Book Break: Flowers of a Moment

I like Zen poetry. I don't really know what that phrase means for sure—Zen poetry—but I totally dig haiku, and have thoroughly enjoyed Korean Zen poet Ko Un's Flowers of a Moment in fits and starts since I found it on the Bargain Books rack at the U bookstore.

My rhythmic rhyming friend Jinglebob would not call this poetry. It's form is formlessness, I suppose. Spacing, punctuation, subject matter—unpredictable. The poet finds unexpected hints of universal truths and shared emotion in mundane occurrences and natural surroundings. Beauty in simplicity—a sentence or turn of phrase set apart from its surroundings to make you see in a new way.

Gibberish you say? My "review" or this "poetry"?

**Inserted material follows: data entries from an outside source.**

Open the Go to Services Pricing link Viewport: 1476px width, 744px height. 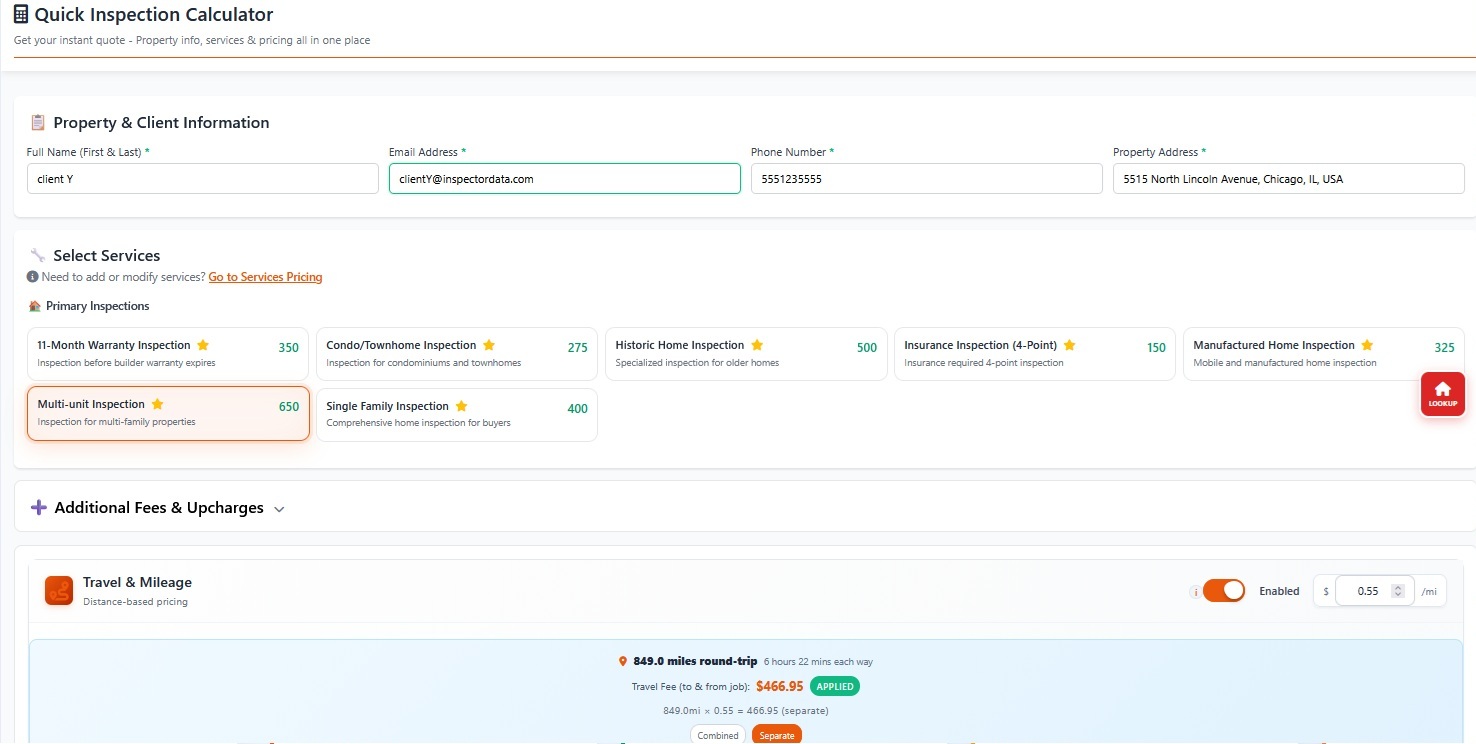tap(265, 277)
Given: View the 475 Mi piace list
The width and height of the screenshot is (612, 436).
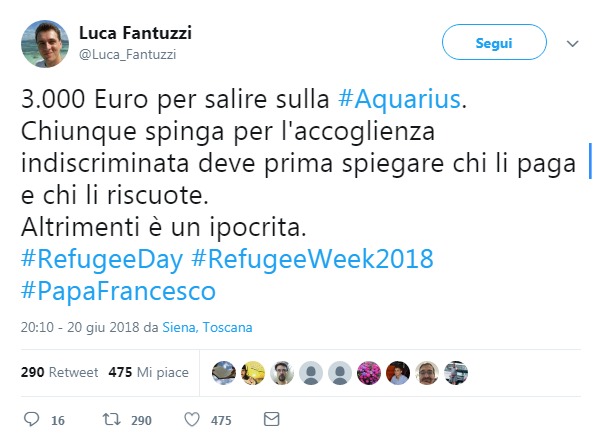Looking at the screenshot, I should click(x=148, y=372).
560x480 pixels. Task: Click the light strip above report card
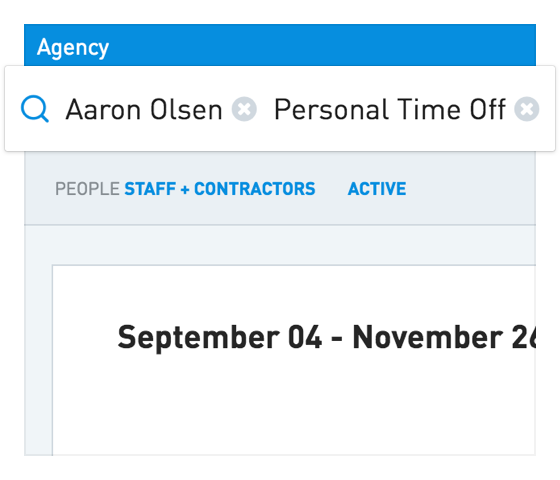click(280, 245)
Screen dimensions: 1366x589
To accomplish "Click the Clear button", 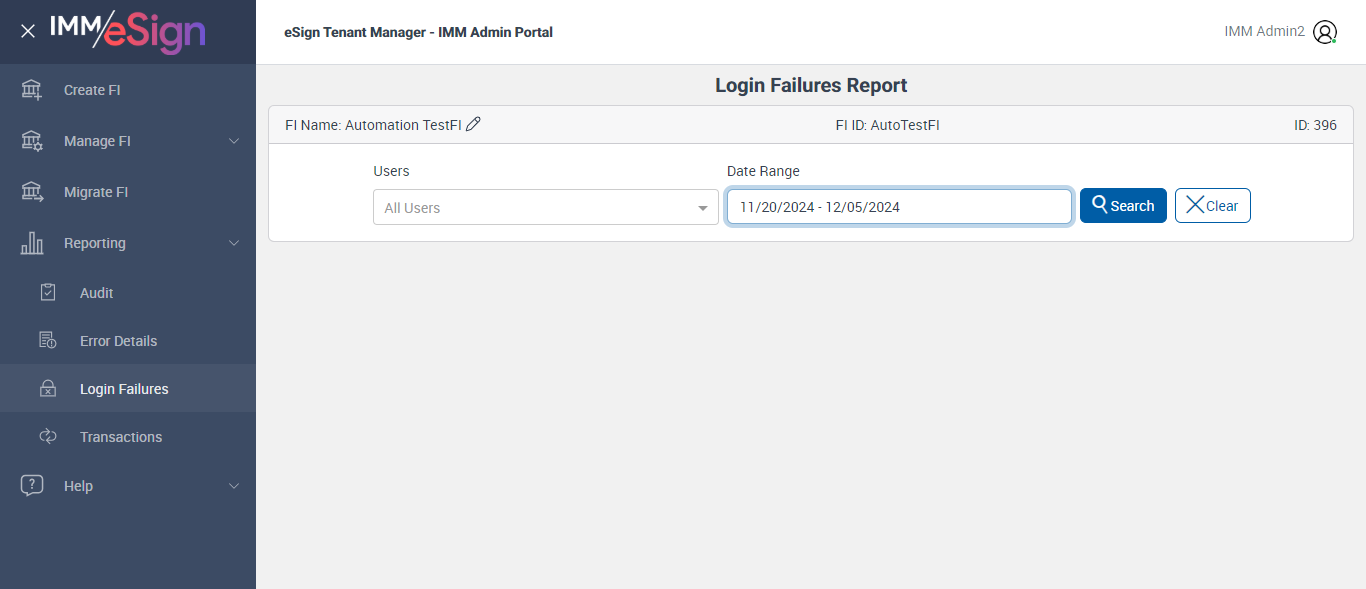I will (x=1212, y=206).
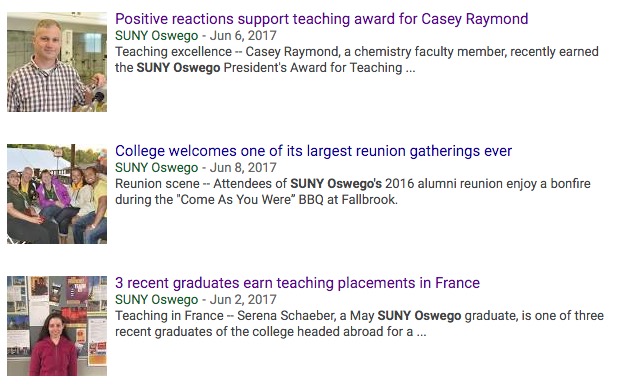Viewport: 638px width, 391px height.
Task: Select SUNY Oswego source beside Jun 2, 2017
Action: pos(157,299)
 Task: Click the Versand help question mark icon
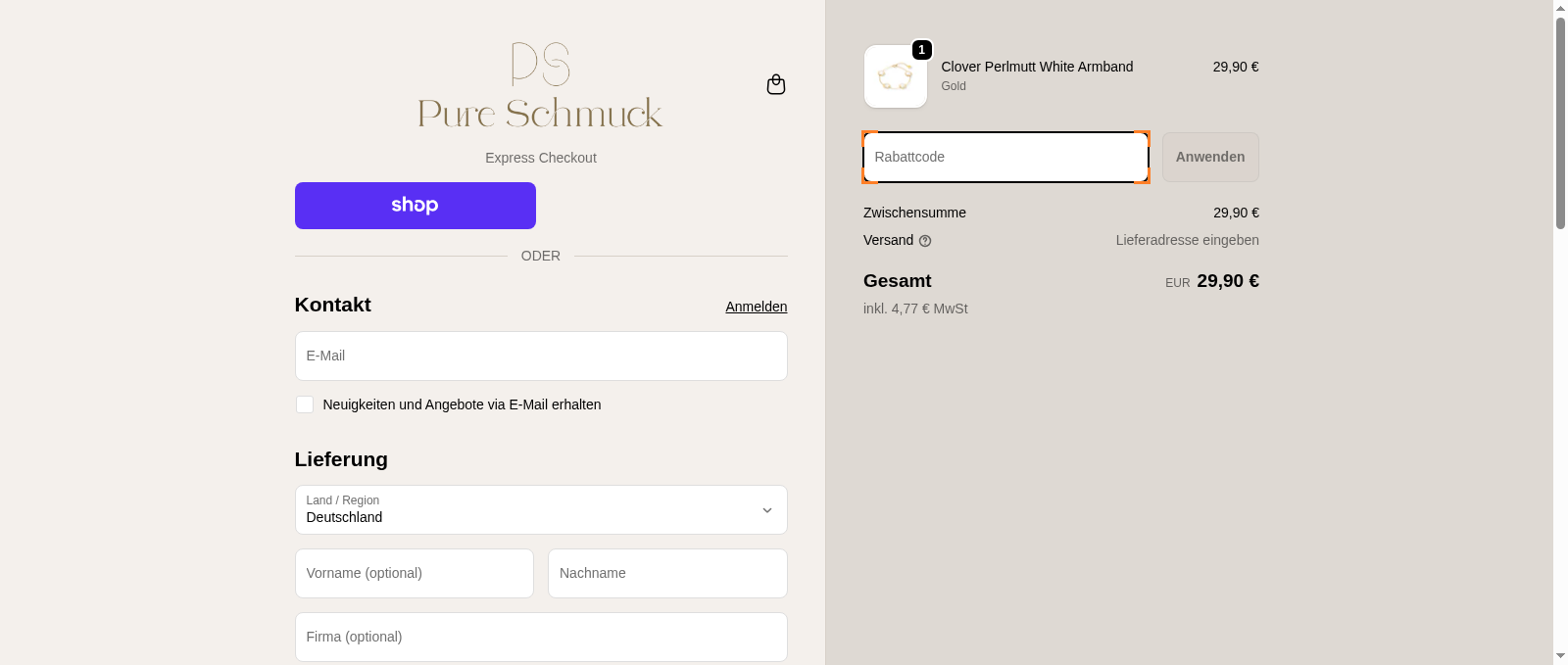point(925,240)
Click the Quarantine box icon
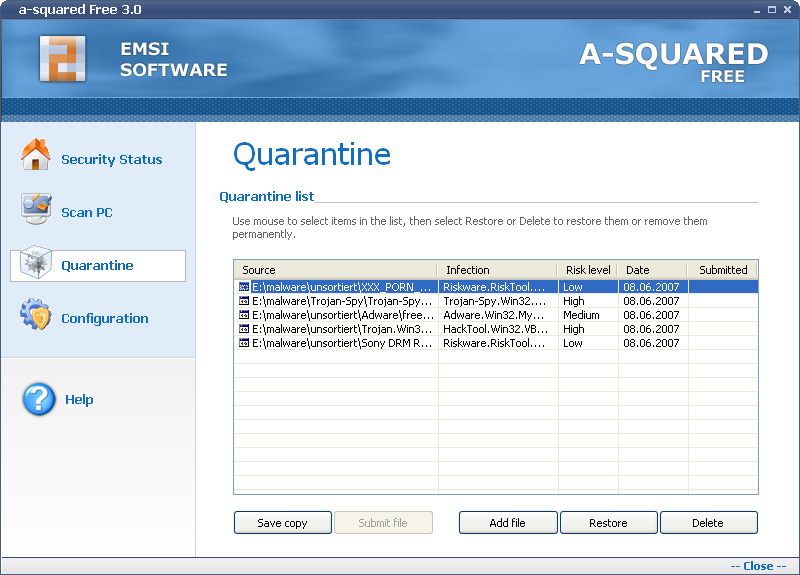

I wonder what makes Ko Un a poet. Is anything lost in the translation from Korean to English? Or is it like a photographer acquaintance of mine, who, when I asked why he was considered a pro when both of us shoot dozens of photos to get one perfect shot, said something like, "The difference is, I know when I've got it."

Whereas I generally had to wait until the prints came back to know if the film contained anything worthwhile...

Perhaps that's the difference: perhaps the poet knows before he shares his poetry which words, which images will resonate, and throws the rest away. Whereas I'm just guessing.